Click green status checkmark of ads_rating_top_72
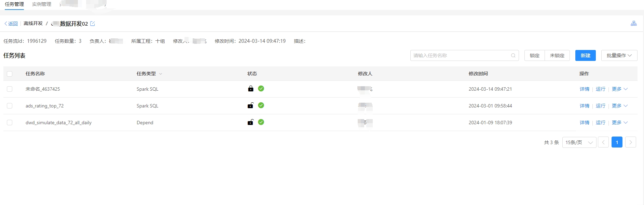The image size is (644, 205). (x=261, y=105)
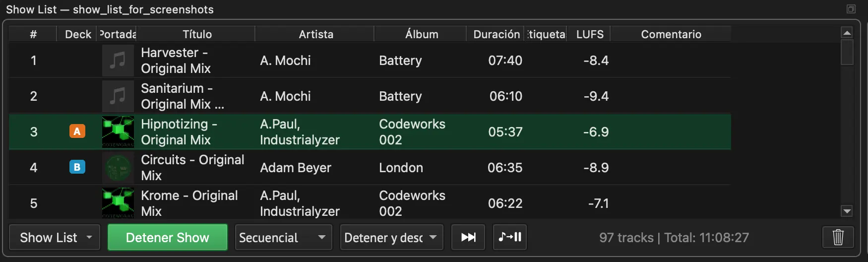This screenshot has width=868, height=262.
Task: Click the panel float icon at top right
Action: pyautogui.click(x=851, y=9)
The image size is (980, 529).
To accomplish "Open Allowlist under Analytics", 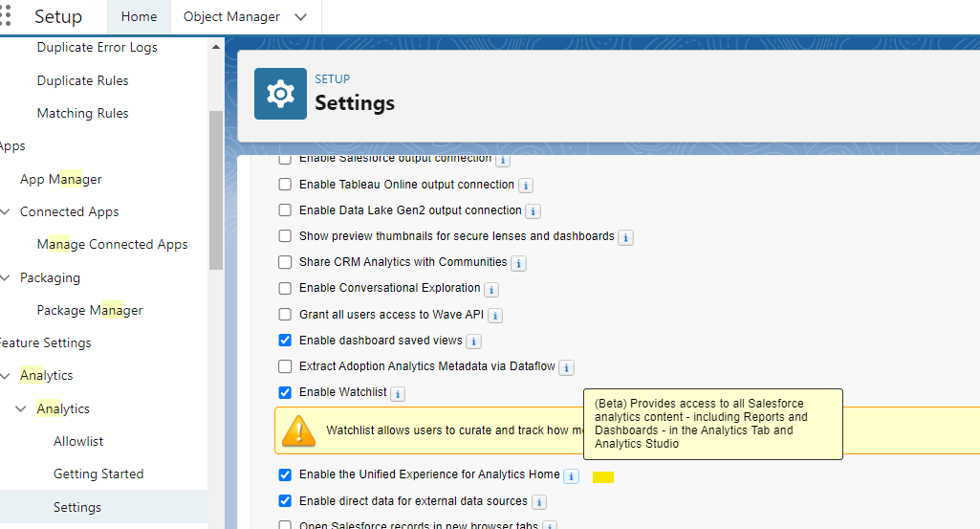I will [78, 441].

* * *

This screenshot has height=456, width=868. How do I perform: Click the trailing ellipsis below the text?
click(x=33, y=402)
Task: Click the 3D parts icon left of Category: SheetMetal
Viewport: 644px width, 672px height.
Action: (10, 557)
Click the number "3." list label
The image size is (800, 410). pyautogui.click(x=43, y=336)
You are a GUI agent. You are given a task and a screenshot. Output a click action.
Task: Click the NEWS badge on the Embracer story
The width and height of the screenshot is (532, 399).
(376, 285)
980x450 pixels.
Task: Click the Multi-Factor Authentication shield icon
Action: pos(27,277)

> [TASK GOAL]: Using the entries above, repeat only the lines from the one containing "Click the number" through the one containing "Task: Click the NEWS", end lines included.

> [EXERCISE RESPONSE]:
Click the number "3." list label
The image size is (800, 410). pyautogui.click(x=43, y=336)
You are a GUI agent. You are given a task and a screenshot. Output a click action.
Task: Click the NEWS badge on the Embracer story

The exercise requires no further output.